-- begin Reading text --

4

I would like an environment variable to be set on each node of my dataproc cluster so that it is available to a pyspark job that will be running on that cluster. What is the best way to do this?

I'm wondering if there is a way to do it using Compute Engine metadata (although my research so far indicates that Compute Engine metadata is available via the metadata server on Compute Engine instances, not via environment variables).

Other than that I can't think of a way of doing it other than issuing an export command in a dataproc initialisation script.

Can anyone suggest any other alternatives?

Dagang
  • 24,586
  • 26
  • 88
  • 133
jamiet
  • 10,501
  • 14
  • 80
  • 159

3 Answers3

11

OS level

Dataproc doesn't have first-class support for OS level custom environment variables which apply to all processes, but you can achieve it with init actions by adding your env variables to /etc/environment. You might need to restart the services in the init action.

Hadoop and Spark services

For Hadoop and Spark services, you can set properties with hadoop-env or spark-env prefix when creating the cluster, for example:

gcloud dataproc clusters create
    --properties hadoop-env:FOO=hello,spark-env:BAR=world
    ...

See this doc for more details.

Spark jobs

Spark allows setting env variables at job level. For executors, you can always use spark.executorEnv.[Name] to set env variables, but for drivers there is a difference depending on whether you are running the job in cluster mode or client mode.

Client mode (default)

In client mode, driver env variables need to be set in spark-env.sh when creating the cluster. You can use --properties spark-env:[NAME]=[VALUE] as described above.

Executor env variables can be set when submitting the job, for example:

gcloud dataproc jobs submit spark \
    --properties spark.executorEnv.BAR=world
    ...

or

spark-submit --conf spark.executorEnv.BAR=world ...

Cluster mode

In cluster mode, driver env variables can be set with spark.yarn.appMasterEnv.[NAME], for example:

gcloud dataproc jobs submit spark \
    --properties spark.submit.deployMode=cluster,spark.yarn.appMasterEnv.FOO=hello,spark.executorEnv.BAR=world
    ...

-- end Reading text --
-- begin Given records --

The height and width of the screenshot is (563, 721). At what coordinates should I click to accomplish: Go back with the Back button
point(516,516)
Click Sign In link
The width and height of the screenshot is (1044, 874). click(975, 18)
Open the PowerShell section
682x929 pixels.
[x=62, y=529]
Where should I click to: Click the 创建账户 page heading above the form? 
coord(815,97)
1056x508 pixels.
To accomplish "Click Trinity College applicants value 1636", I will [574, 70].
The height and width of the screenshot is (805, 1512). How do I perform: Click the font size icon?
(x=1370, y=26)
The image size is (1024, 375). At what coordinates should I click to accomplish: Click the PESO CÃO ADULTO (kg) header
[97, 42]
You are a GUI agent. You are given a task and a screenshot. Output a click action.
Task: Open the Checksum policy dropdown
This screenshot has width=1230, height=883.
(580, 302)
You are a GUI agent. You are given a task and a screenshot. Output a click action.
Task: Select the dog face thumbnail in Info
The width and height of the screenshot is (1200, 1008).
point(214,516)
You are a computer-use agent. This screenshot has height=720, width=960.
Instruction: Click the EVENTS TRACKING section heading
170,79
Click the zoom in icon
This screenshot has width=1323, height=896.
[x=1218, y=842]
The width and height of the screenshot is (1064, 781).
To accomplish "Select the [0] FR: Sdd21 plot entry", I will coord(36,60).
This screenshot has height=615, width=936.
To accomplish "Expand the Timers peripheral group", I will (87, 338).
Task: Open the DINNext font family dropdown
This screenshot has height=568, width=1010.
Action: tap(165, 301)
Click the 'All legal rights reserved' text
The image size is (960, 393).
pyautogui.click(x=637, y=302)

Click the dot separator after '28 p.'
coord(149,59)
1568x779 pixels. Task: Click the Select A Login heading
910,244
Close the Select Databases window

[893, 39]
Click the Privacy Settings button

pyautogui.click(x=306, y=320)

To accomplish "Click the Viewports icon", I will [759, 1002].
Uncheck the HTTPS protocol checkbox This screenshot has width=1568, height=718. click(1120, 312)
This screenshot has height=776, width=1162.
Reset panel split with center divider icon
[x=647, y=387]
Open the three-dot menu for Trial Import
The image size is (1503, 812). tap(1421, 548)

-- end Given records --

* _What is being asked_: In the Dataproc environment variable thread, list every section heading that appears in the reply.

* _The completed task_:
- OS level
- Hadoop and Spark services
- Spark jobs
- Client mode (default)
- Cluster mode